** PROBLEM REQUIREMENTS **
Nothing but the lines from the start of the records below through the line that has "Osobní údaje (652, 2512)" should appear, each exactly as given.

** DATA FOR ANALYSIS **

────────────────────

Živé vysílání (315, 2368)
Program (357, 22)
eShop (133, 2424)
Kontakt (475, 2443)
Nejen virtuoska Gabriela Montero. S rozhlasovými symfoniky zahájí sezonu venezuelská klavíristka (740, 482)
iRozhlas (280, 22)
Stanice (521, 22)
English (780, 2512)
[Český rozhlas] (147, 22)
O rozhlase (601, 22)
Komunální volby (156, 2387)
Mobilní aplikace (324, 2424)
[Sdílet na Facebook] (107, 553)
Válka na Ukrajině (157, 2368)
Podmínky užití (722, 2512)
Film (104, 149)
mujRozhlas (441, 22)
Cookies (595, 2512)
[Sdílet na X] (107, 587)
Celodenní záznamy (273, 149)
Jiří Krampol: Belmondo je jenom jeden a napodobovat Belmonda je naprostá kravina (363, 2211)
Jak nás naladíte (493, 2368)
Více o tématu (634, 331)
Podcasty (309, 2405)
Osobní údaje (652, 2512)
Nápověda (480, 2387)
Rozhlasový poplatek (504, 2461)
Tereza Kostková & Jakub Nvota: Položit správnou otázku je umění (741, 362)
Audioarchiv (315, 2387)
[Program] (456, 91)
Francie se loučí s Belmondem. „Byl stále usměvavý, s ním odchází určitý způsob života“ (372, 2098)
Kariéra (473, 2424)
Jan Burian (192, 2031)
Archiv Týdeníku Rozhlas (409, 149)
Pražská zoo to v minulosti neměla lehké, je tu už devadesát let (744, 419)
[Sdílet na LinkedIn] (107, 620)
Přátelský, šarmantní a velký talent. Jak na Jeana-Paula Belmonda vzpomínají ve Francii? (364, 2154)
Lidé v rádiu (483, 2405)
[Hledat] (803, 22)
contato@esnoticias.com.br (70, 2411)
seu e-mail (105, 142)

────────────────────

** RESPONSE AREA **
Živé vysílání (315, 2368)
Program (357, 22)
eShop (133, 2424)
Kontakt (475, 2443)
Nejen virtuoska Gabriela Montero. S rozhlasovými symfoniky zahájí sezonu venezuelská klavíristka (740, 482)
iRozhlas (280, 22)
Stanice (521, 22)
English (780, 2512)
[Český rozhlas] (147, 22)
O rozhlase (601, 22)
Komunální volby (156, 2387)
Mobilní aplikace (324, 2424)
[Sdílet na Facebook] (107, 553)
Válka na Ukrajině (157, 2368)
Podmínky užití (722, 2512)
Film (104, 149)
mujRozhlas (441, 22)
Cookies (595, 2512)
[Sdílet na X] (107, 587)
Celodenní záznamy (273, 149)
Jiří Krampol: Belmondo je jenom jeden a napodobovat Belmonda je naprostá kravina (363, 2211)
Jak nás naladíte (493, 2368)
Více o tématu (634, 331)
Podcasty (309, 2405)
Osobní údaje (652, 2512)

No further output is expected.